Еще Гомер пишет об аркадянах, делая акцент на их воинском мужестве:

Живших в Аркадии, вдоль под Килленской горою высокой,
Близко могилы Эпита, мужей рукопашных на битвах;
В Феносе живший народ, в Орхомене, стадами богатом,
В Рипе, Стратии мужей обитавших и в бурной Эниспе,
И Тегеи в стенах, и в странах Мантинеи веселой;
В Стимфале живших мужей и в Парразии нивы пахавших, —
Сими начальствуя, отрасль Анкеева, царь Агапенор
Гнал шестьдесят кораблей; многочисленны в каждом из оных
Мужи сидели аркадские, сильно искусные в битвах[1].
Аркадяне, в отличие от остальных участников похода, плыли не на своих кораблях – им предоставил свои суда Агамемнон: пастухи и пахари, «они небрегли о делах мореходных»[2], поясняет Гомер.
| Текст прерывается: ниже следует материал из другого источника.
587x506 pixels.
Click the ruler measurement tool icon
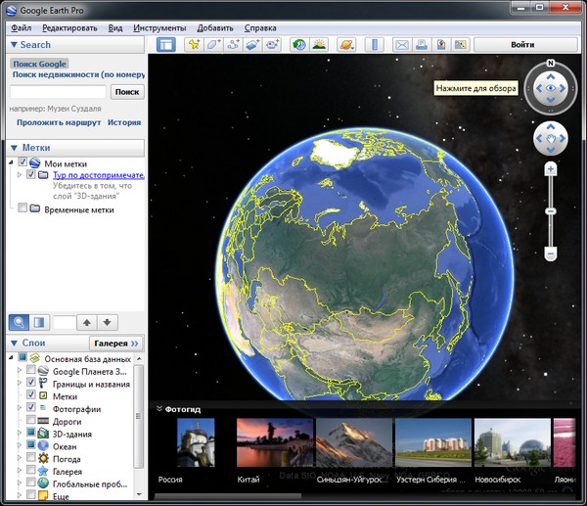tap(376, 45)
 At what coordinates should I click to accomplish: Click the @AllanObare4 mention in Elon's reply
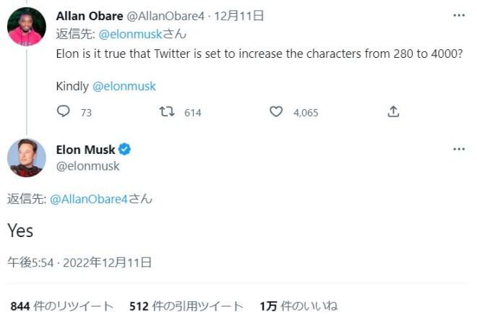[x=89, y=199]
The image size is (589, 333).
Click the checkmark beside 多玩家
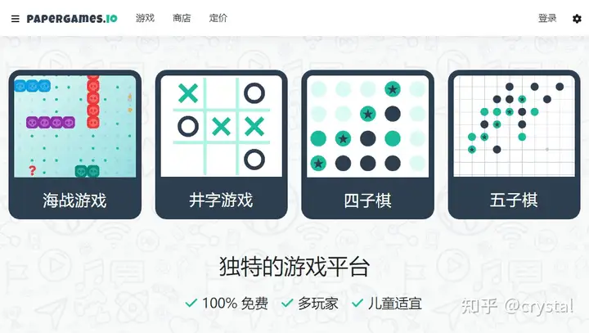coord(287,303)
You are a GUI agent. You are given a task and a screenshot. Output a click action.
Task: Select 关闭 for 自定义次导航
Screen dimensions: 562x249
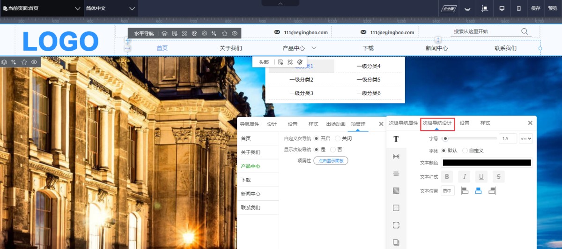(338, 138)
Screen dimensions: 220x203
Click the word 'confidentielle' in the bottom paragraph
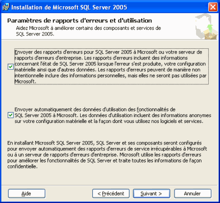coord(22,166)

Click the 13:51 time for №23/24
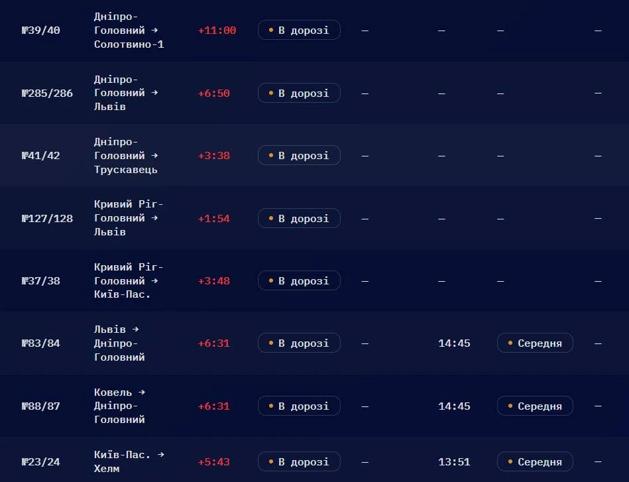(454, 462)
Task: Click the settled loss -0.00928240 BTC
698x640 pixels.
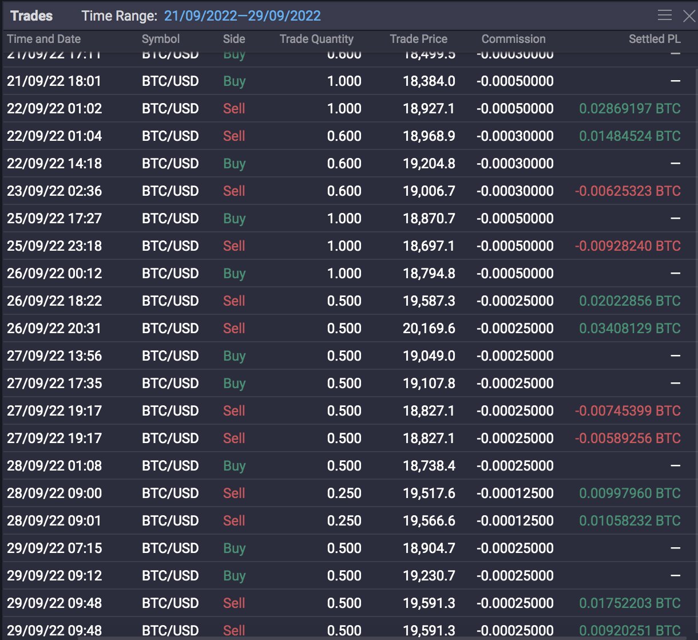Action: pyautogui.click(x=628, y=246)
На передний план в истории Эллады аркадяне вышли только на закате ее независимого существования. Многолетний стратег Ахейского союза аркадянин Филопемен, твердо отстаивавший его самостоятельность от Рима, заслужил у историков имя «последнего героя эллинов». Незаурядными политиками своего времени были и сторонники «осторожной» партии – стратег Ликорта и его сын, будущий историк Полибий (вероятно, наиболее известный уроженец Аркадии). А погибло последнее независимое греческое государственное объединение вместе с гибелью в 146 году до н. э. его стратега Диэя, тоже аркадянина, впрочем не обладавшего талантами, рассудительностью и нравственными достоинствами упомянутых выше. Аркадия на века осталась тихой и непритязательной глубинкой римской провинции Ахайя.
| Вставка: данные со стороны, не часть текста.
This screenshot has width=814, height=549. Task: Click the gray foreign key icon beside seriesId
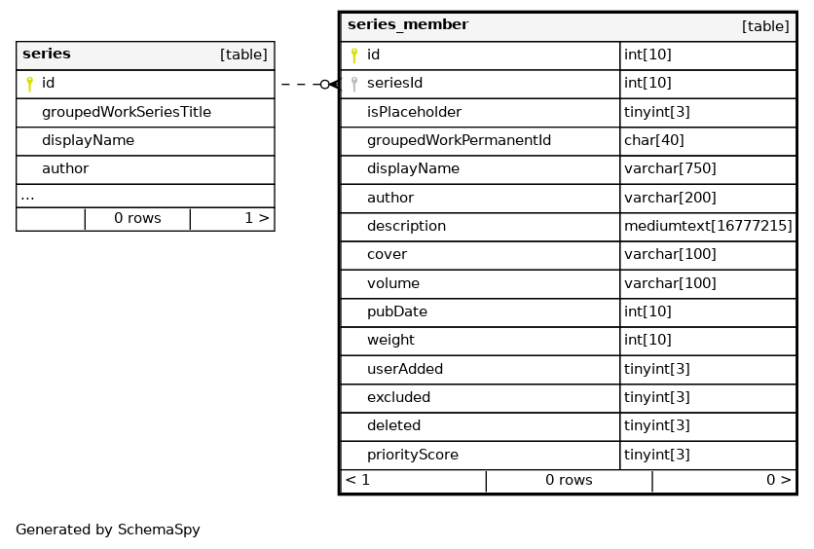354,84
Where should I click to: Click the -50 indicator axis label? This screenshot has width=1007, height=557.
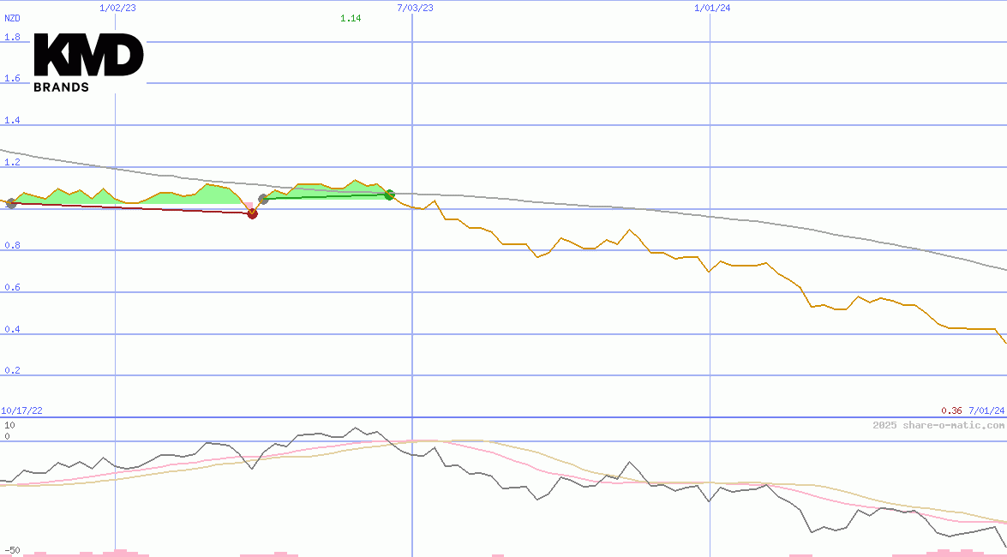tap(11, 550)
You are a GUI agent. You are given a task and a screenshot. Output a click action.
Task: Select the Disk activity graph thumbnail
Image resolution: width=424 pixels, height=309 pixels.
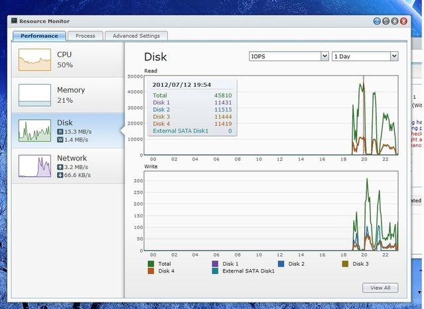click(x=35, y=130)
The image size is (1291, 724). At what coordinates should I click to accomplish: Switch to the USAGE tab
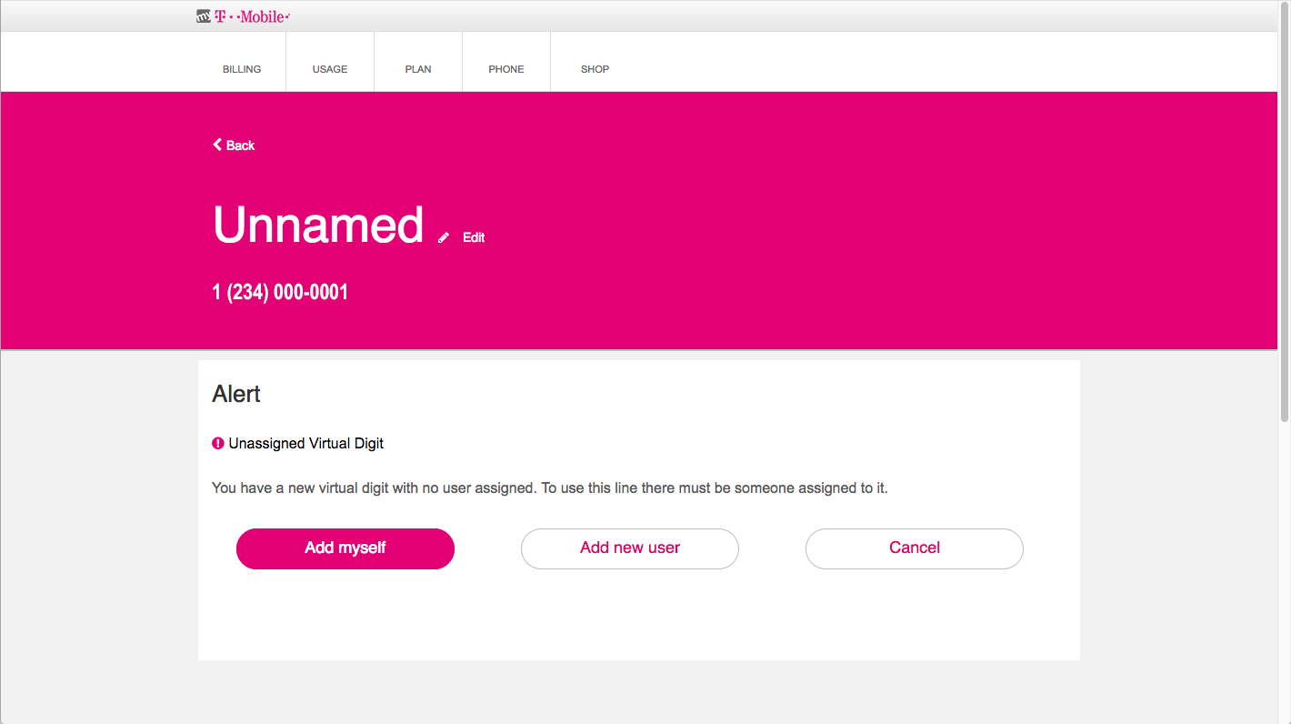[x=330, y=69]
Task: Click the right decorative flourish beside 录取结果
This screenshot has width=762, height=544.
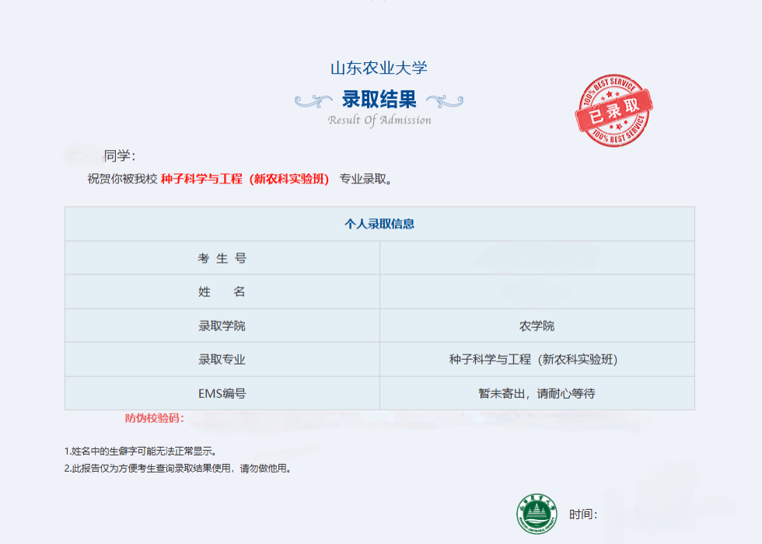Action: tap(445, 100)
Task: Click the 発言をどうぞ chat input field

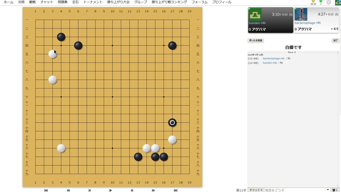Action: [295, 190]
Померкнув исторически, Аркадия получила своеобразную известность с весьма неожиданной стороны: она приобрела особое значение в культуре и идеологии своих завоевателей – римлян. После окончания гражданских войн в Риме, в правление Августа, трудами Вергилия, а вслед за ним и другого ведущего поэта эпохи, Овидия, был создан (или развит из темных преданий, – что, впрочем, менее вероятно) «аркадский миф», которому суждена была долгая и увлекательная жизнь.

Миф устанавливал якобы уходящее корнями в глубочайшую древность прямое родство между Римом и греческим миром. Легендарный прародитель римлян Эней, традиционно считавшийся троянским вождем, спасшимся из уничтоженного ахейцами родного города, по версии Вергилия, в Италии был гостеприимно встречен старым царем Эвандром, сыном вещей нимфы, который за шестьдесят лет до Троянской войны, выполняя веление богов, вместе с матерью и дружиной переселился из аркадского города Паллантия в Альбу Лонгу, на место будущего Рима, где научил прежде диких туземцев скотоводству, земледелию, письму и религиозным обрядам, принеся с собою и почитание аркадских богов[3]. И вот теперь он, помня свою давнюю дружбу с Приамом и троянцами, вступил с троянским героем в вечный союз, предоставив ему в помощь своих воинов.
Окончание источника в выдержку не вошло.